- **Task**: Update the records below, replacing "screenshot" with "screen capture" everywhere and changing nothing else. Leave the pictures out of your answer.

- **Given data**:
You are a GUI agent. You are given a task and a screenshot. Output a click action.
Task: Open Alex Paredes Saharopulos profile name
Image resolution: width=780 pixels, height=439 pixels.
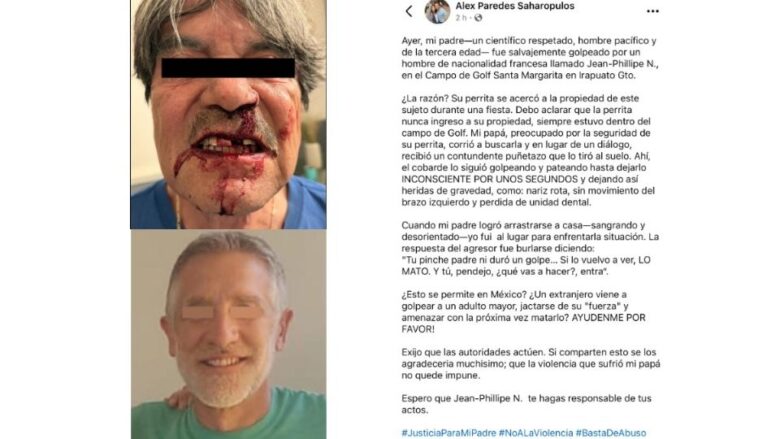(515, 6)
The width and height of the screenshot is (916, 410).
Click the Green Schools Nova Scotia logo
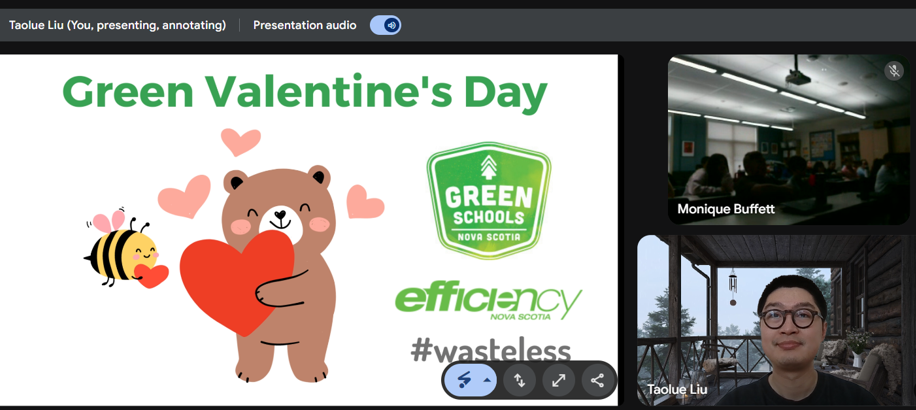click(488, 200)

- **In response**:
You are a GUI agent. You are given a task and a screen capture. Output a click action.
Task: Open Alex Paredes Saharopulos profile name
Image resolution: width=780 pixels, height=439 pixels.
(515, 6)
The width and height of the screen capture is (916, 410).
Click the Green Schools Nova Scotia logo
click(488, 200)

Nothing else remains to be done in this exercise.